From a political perspective, many have written that the Chinese economy has benefited the most under the WTO regime. It helped Chinese companies expand globally and sell their products and services freely across the globe. If we look at the dispute resolution mechanism under the WTO regime, we further observe that a significant number of cases have been filed against China under anti-dumping, countervailing, and safeguard measures. Many say that the Chinese economy is highly regulated and controlled, where there are fewer labour regulations and environmental regulations, and where global trade is aided by the government. One thing is sure: the sociopolitical environment in China gives Chinese companies an advantage compared to companies in the western world, where the cost of manufacturing is higher due to the increased compliance costs under labour and environmental laws. This advantage was hugely capitalized on by Chinese companies. They enjoy a trade surplus with most trading partners. If you look at many emerging segments, China has supremacy and monopolistic control in semiconductors, EV batteries, critical minerals, etc. Such a dominant position is not encouraging or desirable. It could affect the sovereign powers of other countries and disrupt the day-to-day functioning of the rest of the world. From a political perspective, it is appropriate to have some measures to control this dominance.
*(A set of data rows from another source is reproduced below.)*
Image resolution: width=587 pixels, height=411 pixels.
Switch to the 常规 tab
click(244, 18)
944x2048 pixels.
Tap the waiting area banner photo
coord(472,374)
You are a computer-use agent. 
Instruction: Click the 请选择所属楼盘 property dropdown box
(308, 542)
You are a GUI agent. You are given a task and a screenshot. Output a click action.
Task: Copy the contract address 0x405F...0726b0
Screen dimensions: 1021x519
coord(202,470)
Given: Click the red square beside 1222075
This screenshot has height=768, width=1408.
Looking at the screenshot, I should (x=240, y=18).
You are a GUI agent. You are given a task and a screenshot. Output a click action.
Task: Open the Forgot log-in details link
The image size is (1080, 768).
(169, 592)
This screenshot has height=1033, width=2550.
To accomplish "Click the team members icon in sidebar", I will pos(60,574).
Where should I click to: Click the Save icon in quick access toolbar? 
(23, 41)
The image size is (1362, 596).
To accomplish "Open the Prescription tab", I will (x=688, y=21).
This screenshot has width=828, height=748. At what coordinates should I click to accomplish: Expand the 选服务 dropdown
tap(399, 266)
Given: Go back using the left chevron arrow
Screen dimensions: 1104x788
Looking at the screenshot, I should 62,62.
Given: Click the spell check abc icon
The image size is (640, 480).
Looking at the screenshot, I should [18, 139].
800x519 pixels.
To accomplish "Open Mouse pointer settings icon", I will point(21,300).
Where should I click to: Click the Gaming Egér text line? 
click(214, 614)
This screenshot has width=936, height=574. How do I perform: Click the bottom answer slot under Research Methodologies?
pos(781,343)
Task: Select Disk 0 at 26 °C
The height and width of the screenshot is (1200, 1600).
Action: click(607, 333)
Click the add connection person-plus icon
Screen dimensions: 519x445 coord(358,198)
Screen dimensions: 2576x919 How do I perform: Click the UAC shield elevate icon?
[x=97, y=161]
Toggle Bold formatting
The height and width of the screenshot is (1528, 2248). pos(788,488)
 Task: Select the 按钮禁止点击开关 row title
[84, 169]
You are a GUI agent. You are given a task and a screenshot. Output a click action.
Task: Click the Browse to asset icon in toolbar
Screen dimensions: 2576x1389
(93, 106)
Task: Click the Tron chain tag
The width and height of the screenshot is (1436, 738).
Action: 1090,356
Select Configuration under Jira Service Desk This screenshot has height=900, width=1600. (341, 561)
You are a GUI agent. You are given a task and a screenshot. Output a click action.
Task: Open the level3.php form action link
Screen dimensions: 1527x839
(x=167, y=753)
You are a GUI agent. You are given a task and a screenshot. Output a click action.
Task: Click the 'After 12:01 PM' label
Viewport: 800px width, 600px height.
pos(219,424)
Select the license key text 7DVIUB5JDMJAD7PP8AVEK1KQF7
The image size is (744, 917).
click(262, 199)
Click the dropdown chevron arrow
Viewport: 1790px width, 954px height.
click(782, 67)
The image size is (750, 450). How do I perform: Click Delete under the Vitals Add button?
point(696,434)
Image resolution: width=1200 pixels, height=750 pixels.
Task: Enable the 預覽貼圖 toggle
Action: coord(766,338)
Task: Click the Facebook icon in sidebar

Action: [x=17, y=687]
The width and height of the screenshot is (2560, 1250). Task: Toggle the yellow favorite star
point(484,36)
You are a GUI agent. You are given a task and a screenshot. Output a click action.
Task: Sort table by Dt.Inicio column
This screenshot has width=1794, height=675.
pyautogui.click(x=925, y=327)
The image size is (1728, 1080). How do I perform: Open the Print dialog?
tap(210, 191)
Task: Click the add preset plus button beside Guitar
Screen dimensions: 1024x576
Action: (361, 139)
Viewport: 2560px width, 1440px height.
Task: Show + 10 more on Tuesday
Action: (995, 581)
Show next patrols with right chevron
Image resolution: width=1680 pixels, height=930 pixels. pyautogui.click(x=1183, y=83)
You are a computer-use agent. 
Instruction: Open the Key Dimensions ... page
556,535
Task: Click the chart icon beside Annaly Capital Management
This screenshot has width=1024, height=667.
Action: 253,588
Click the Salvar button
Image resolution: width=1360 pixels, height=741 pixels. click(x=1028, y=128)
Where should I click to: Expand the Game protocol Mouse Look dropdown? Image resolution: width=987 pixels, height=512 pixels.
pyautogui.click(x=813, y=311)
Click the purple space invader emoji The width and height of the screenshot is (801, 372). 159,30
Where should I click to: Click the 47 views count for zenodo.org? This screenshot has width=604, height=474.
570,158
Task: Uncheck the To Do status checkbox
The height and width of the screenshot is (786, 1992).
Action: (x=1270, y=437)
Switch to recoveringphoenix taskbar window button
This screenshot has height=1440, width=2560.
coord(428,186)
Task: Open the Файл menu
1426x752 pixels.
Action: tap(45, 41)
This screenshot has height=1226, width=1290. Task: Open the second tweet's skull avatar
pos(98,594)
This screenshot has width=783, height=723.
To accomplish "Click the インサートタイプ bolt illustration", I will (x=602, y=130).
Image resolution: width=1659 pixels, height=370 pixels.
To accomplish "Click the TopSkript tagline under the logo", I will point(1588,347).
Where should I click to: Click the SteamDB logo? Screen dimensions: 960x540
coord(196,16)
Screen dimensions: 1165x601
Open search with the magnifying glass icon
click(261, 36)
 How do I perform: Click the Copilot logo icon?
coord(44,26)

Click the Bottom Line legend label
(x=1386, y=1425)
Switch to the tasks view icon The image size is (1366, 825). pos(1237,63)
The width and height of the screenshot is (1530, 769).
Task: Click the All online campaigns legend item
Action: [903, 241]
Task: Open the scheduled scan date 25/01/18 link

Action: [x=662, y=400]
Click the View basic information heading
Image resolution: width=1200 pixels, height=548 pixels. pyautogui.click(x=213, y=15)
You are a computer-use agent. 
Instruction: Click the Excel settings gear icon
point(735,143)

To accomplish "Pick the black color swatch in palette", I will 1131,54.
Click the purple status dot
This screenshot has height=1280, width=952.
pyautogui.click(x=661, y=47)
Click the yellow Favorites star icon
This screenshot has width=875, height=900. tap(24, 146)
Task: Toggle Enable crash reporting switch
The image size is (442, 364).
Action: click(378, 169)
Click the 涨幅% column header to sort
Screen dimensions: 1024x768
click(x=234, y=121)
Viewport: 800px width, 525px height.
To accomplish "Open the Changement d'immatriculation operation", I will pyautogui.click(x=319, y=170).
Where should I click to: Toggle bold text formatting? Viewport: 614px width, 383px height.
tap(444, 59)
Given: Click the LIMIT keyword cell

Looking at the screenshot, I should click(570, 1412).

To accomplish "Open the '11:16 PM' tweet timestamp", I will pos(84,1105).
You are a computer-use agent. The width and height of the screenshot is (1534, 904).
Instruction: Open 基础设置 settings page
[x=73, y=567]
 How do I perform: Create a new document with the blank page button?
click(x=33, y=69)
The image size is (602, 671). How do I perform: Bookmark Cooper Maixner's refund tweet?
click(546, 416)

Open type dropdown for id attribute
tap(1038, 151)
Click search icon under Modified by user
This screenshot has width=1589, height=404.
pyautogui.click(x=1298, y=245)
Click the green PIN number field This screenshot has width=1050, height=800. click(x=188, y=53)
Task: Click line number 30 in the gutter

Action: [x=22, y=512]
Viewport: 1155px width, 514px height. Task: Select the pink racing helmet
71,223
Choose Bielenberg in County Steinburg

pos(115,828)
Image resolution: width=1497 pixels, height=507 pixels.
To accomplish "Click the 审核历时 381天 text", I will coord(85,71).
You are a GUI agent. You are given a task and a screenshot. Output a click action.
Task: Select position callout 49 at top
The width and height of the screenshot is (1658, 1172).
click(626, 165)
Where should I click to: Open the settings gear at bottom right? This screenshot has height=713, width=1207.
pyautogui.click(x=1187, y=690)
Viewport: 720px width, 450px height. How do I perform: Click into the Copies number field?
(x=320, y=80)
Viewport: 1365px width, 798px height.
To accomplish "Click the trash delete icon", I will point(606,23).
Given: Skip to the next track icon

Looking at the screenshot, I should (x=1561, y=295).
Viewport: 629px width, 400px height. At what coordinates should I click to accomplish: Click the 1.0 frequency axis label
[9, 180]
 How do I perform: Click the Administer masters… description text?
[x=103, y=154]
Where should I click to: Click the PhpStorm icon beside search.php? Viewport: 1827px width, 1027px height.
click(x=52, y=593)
After all, the sovereignty of each country is paramount, and protecting national interests is a superior obligation to international trade agreements. This leads us to think that the time has arrived for a new world order completely deviating from the WTO regime. 

In short, the recent actions of President Trump and the retaliatory actions of the affected countries are a good case for students of law, economics, and politics to rethink the law and practice of international trade. The academic community all over the globe will bring up a very interesting perspective on all these aspects in the days to come.